A recent report suggests that the added cost of living solo, compared to living with a spouse or partner, is $388,059 over the course of a lifetime. The study was conducted in the UK. The economic disparity was calculated based on these considerations:

  • Mortgage or rent costs more per person when just one person pays the bill
  • The average annual food bill for any one person is greater for people living solo than for couples living together
  • Solo-living singles pay more per person on “essential bills” such as utilities

It is also interesting that the expenses of solo-living singles are greater even though, according to the report, they go out less often, vacation less often, and spend less on their appearance than coupled people do. (A few stereotype-challenging findings there, don’t you think?)  Also, as I mentioned in this post, in the UK, singles living solo get a break on their property taxes.

The $388,059 figure was computed by converting from the British currency. In the US, though, there are even more costs to single life (as described, for example, in Chapter 12 of Singled Out). In some important ways, singles do not need to be living solo in order to be charged more per person and receive less – it is simply their marital status that disqualifies them from access to perks and benefits.

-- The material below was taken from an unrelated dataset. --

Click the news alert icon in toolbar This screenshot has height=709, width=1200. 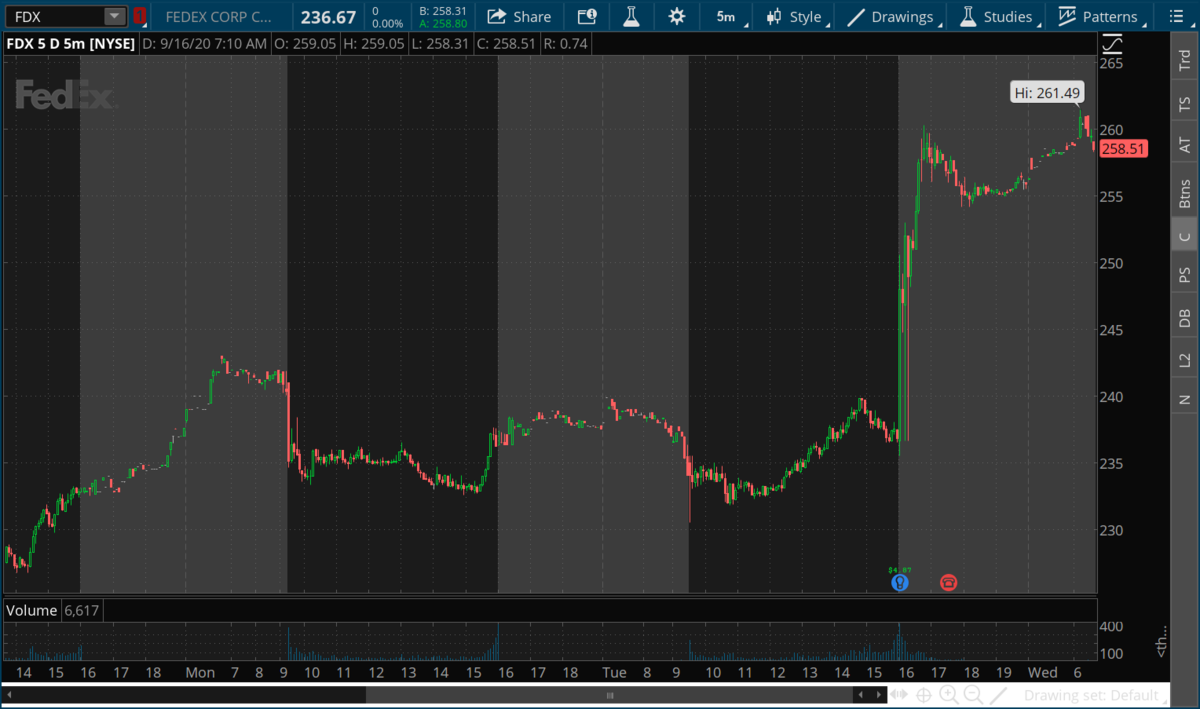tap(587, 17)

One of the stateside descriptions of the study was at The Consumerist. The site briefly described the results of the report, then added this quip: “do they not have roommates in the UK?” In a way, it is a fair point. But consider: In all the stories you have read about couples or families struggling to get by, when have you EVER heard the suggestion that they should take in borders, or share a place with some other people? More evidence, perhaps, for the notion that privacy is something only coupled people need or deserve.